## Суть задания
Пожалуйста, напишите продолжение текста об образе народа на миниатюрах Лицевого летописного свода, начиная сразу после его последнего предложения.

=== Выбранный текст ===

Никогда в репрезентациях «народа» на пространстве русской истории не выступают фигуры в доспехах. С точки зрения миниатюристов и авторов визуальной программы, как показывают повесть о приходе Тохтамыша и сцены из истории Великого Новгорода, вооруженный народ – это нездоровая аномалия. Народ, в этом смысле, это не-войско и не-воины. Грань между разоруженными людьми и воинами в середине XVI в. мыслилась как непреодолимая. Люди из народа не должны брать в руки оружие, в противном случае они мятежники. Это заметно отличает конвенцию в репрезентации «народа» по сравнению с теми условными языками, которые обнаруживаются в Лицевом Хронографе, прямо предшествующем русской истории в составе Лицевого летописного свода. И нарушит эту конвенцию, как мы увидим, единство духовенства, народа и народного множества в приход Стефана Батория на Псков в 1581 г. и серия ритуальных ходов «христолюбивого воинства» со «всем народом Московского государства» после сдачи Кремля властями царя Владислава Жигимонтовича в октябре 1612 г.
Итак, можно наметить некоторые заметные сдвиги в самосознании книжников между концом XV в. и периодом создания миниатюр Лицевого свода. Моральные подтексты народных движений заключались для книжников в том, что сами мятежи горожан воспринимались как злой знак и руководство к демонизации коллективного субъекта. Москвичи во время нашествия Тохтамыша, с точки зрения миниатюристов, неоднократно совершали преступления и вели греховный образ жизни, даже несмотря на то, что соблюдали верность православию и вели борьбу против царя-иноверца. В сценах борьбы между Москвой и Великим Новгородом определились отличия московского народа от новгородского и псковского. Народ у мятежных новгородцев устроен и описан сходно с тем, как художники представляли себе и московский народ, однако в изобразительную программу внесены явные признаки вторичности, мятежности и подчиненности новгородских горожан и псковской земли по отношению к Москве. Новгородцы описаны и представлены как неспособные к войне с законной властью, а следовательно, безумные люди, разрушающие себя и свою республику (народ горожан), тогда как псковичи – как послушные и верные договорам с Москвой (они в переговорных и сервильных позах на миниатюрах). Наконец, в сцене возвращения Ивана III особенно интересным представляется образ простых москвичей, которые встречают великого князя из похода «хлебом-солью», не будучи возглавлены ни князьями, ни высшим духовенством. Эта визуальная интерпретация буквально одной строки из летописи позволяет миниатюристам создать представление о «народе царя», о тех простых горожанах, к которым Иван Грозный обращался на рубеже 1564 и 1565 гг. в указе о создании опричнины. Этот «народ» осознанно отделен от двух других – пришедших с князьями-сыном и братом Ивана III и встречающих победителей позже во главе с митрополитом. И если для летописцев в этом «третьем» народе нет никакой процессии, то для миниатюристов было достаточно упоминания, чтобы сформировать разрозненные «встречи» на подходах к Москве в организованные процессии людей без отличительных чиновных особенностей, без шапок и без определенного возраста.

=== Содержимое набора данных ===

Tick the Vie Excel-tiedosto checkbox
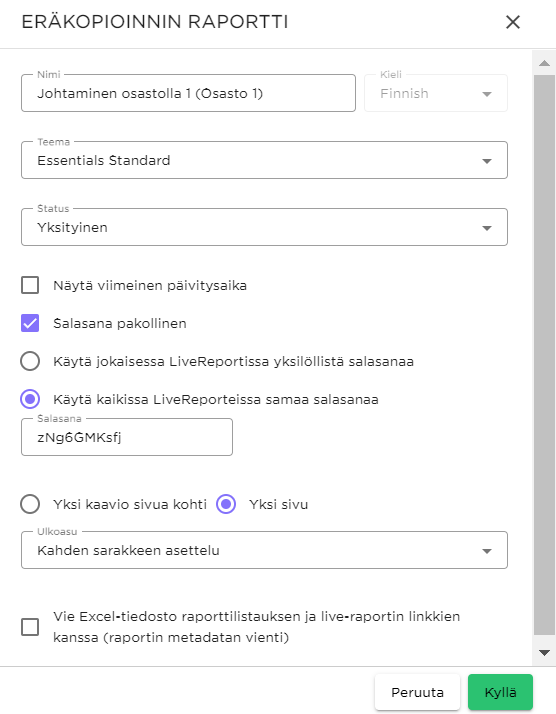 30,627
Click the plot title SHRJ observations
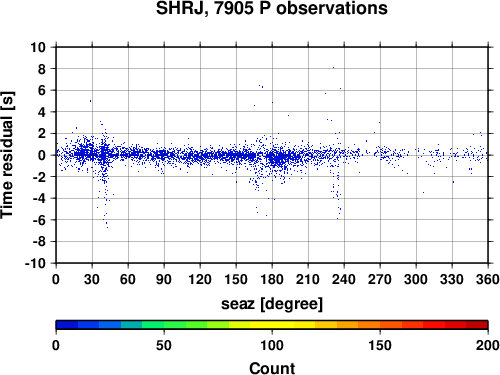 (272, 8)
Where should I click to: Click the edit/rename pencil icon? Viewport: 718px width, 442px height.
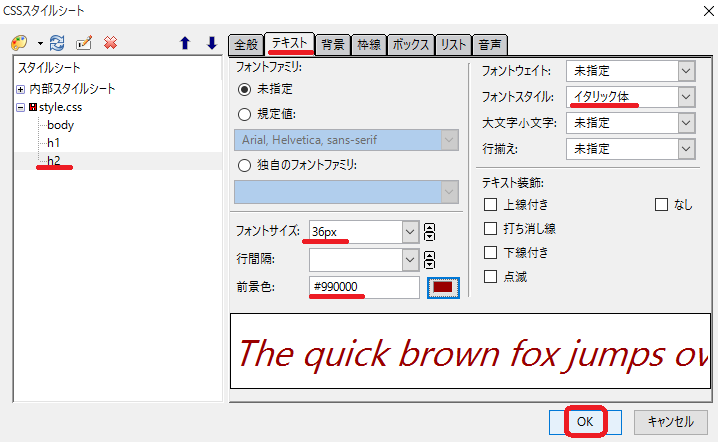click(84, 43)
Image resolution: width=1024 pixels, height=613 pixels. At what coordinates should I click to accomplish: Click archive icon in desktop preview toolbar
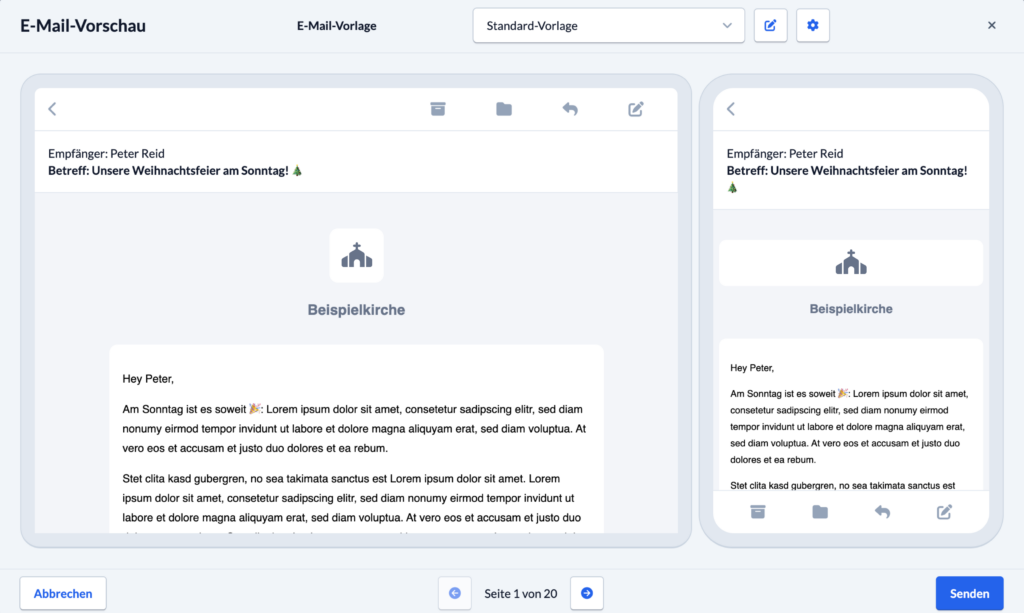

===

## Результат
Был ли комплекс подобных взглядов на «народ» устойчивым явлением в московской культуре? На этот вопрос помогло бы ответить подробное исследование шествий и других коллективных композиций в лицевых рукописях в ранней печатной миниатюре Российского царства и Российской империи XVII–XIX вв. (в ряде культурных ниш – вплоть до наших дней). Мы лишь наметим ряд предметных полей и спорных интерпретаций.
Предположительно, от второй половины XVI в. известна икона «Богоматерь Моление о народе». По своей иконографии данный образ представляет собой Богородицу-Просительницу (Параклесис)202. Особенность интересующей нас иконы – представительство Богородицы со свитком от лица московских «чинов». Судя по всему, ее круг распространения очень узок – это кремлевские храмы. На образе Богородица предстоит за свой народ перед Господом, передавая Ему свиток. Справа от крупной фигуры Богородицы – народ духовный и мирской. Во главе депутации – митрополит всея Руси Иона в белом клобуке и с нимбом и два князя с обнаженными головами – великий князь Василий Васильевич (Темный) и, по предположению А. С. Преображенского, его сын великий князь Иван Васильевич (Иван III). Оба великих князя к моменту возникновения данного иконографического сюжета уже умерли203. Митрополит Иона, если судить по нимбу над его головой, уже причислен к лику святых, что указывает на возникновение иконы не ранее 1547 г. Впрочем, исследователи обращали внимание на то, что прославление Ионы началось уже в момент вскрытия его мощей в 1472 г. Т. С. Борисова, следуя исследовательской традиции, относит данную икону ко времени Василия III («первой четвертью XVI в.»)204.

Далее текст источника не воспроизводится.